NCJ Number
78625
Journal
Bewaehrungshilfe Volume: 27 Issue: 2 Dated: (1980) Pages: 132-141
Date Published
1980
Length
8 pages
Annotation
Problems connected with reform of laws governing trial procedures in West Germany and possible introduction of a bipartite division of the main trial are discussed.
Abstract
Despite important reforms in substantive law favoring resocialization of offenders, corresponding changes in procedural law have been stalled because of preoccupation with antiterrorist measures. One of the principal reforms proposed in the division of the main trial into two parts: determination of guilt and sentencing. The intention of such a bipartite division would be to protect the accused from public disclosure of personal information before determination of guilt and to permit preparation of an effective defense focusing on proof of innocence without regard for sentencing pleas likely to weaken the case. With the shift to emphasis on resocialization, the division would have the advantage of leaving adequate time for background investigations and determination of an appropriate sanction.
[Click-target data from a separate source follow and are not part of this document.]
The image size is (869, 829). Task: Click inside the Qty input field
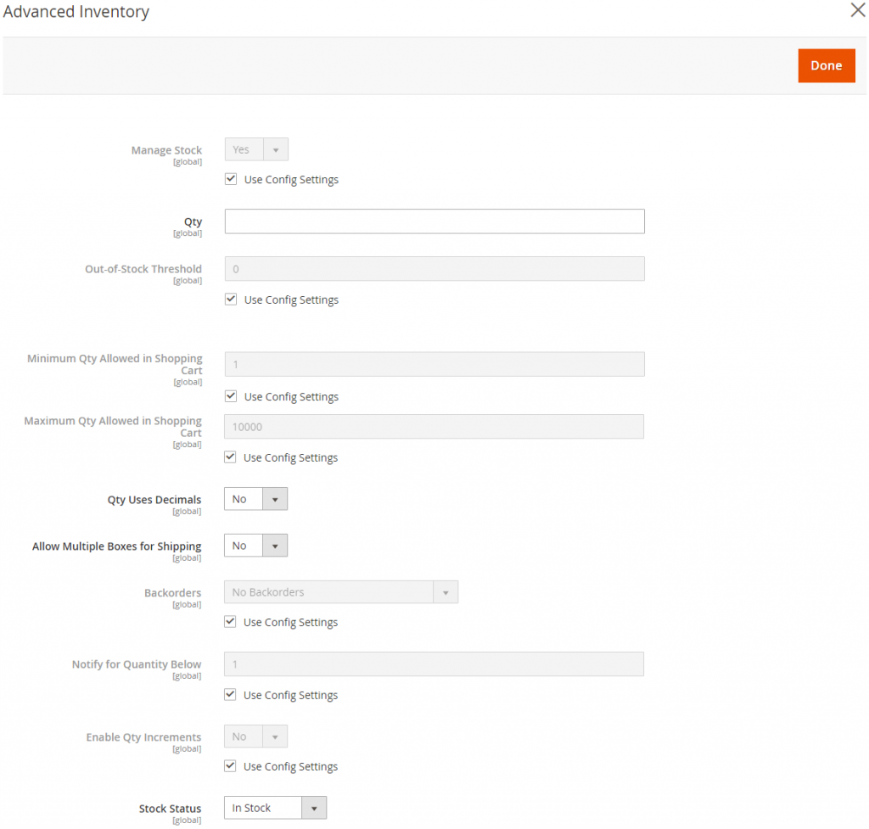434,221
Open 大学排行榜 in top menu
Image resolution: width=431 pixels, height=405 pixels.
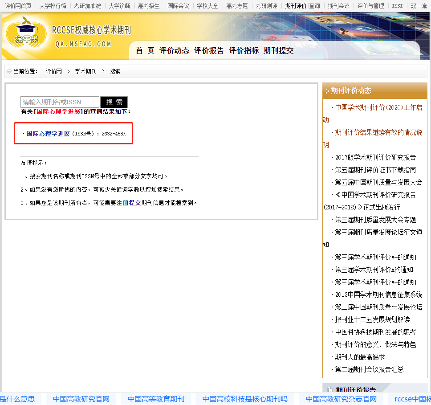coord(53,6)
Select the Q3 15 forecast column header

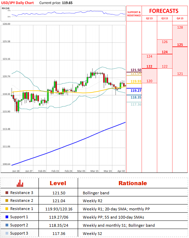click(164, 18)
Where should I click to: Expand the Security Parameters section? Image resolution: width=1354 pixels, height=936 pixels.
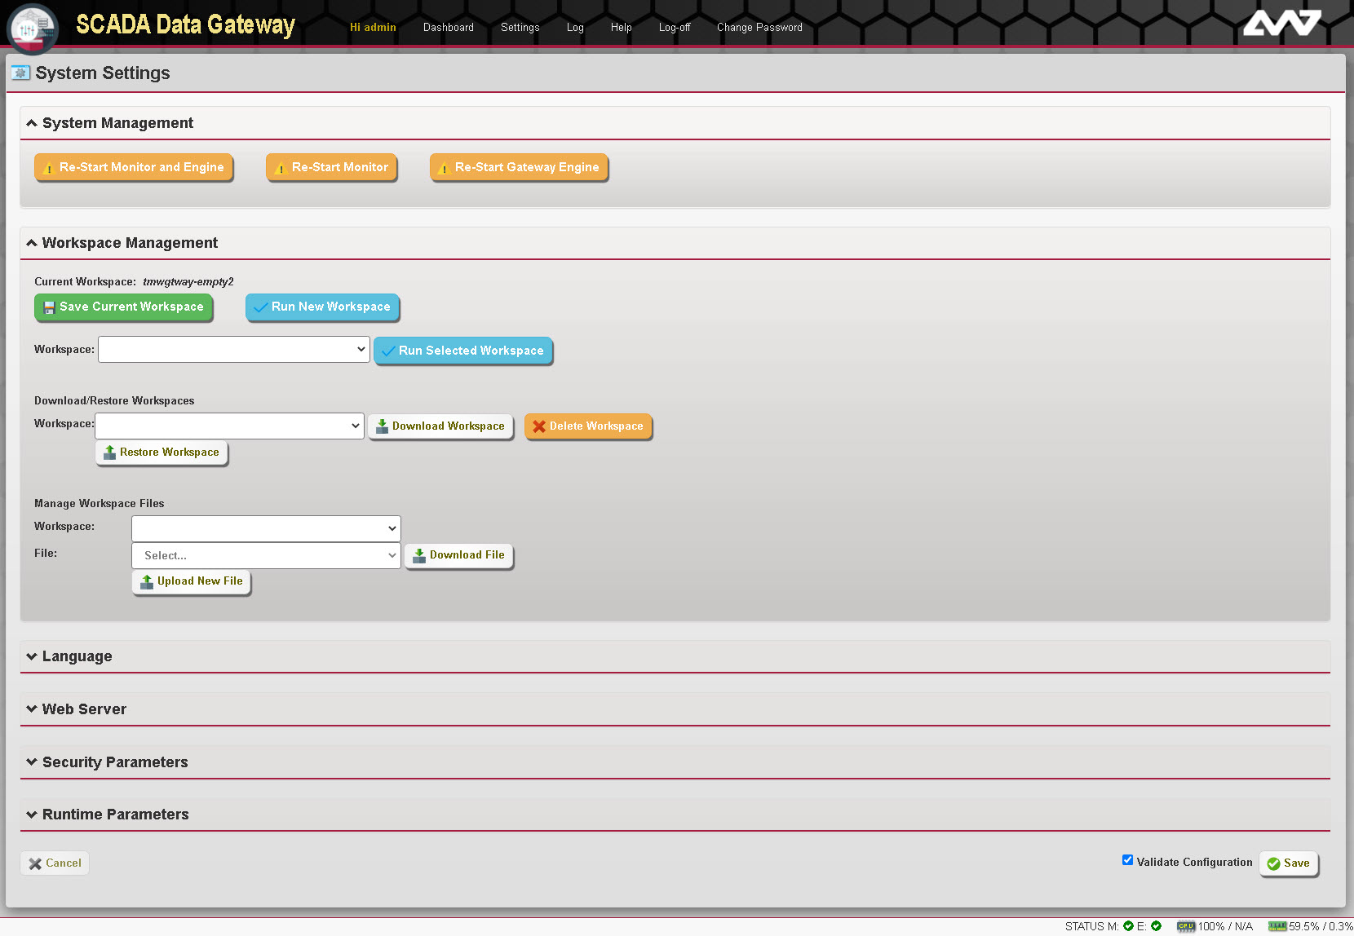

However, judges oppose bipartite division because they believe that it would lengthen trials, cause unnecessary repetition, and leave the court ignorant of vital personal information about the offender until the second phase of the trial. To test the practicality, the author applied the bipartite division in 185 trials and compared the results to two control groups. In a second study 70 two-phase trials were compared to control groups. Each trial followed a prescribed set of specific procedures, including use of the same judges for both trial parts, holding the second part immediately after the first, and making no changes in basic procedural rules. Results indicate that the bipartite division is practical and particularly effective for protecting personal information about offenders and for advancing efforts to ward appropriate sentences. The time necessary for the trial is increased by 30 percent. No special difficulties in personal contacts of judges with defendants because of a dearth of personal information about the offender are evident. The author proposes that the two-phase trial model be kept flexible so that the division could be dropped when it is unnecessary or not desired by participants. Further development of the model is recommended. Notes are supplied.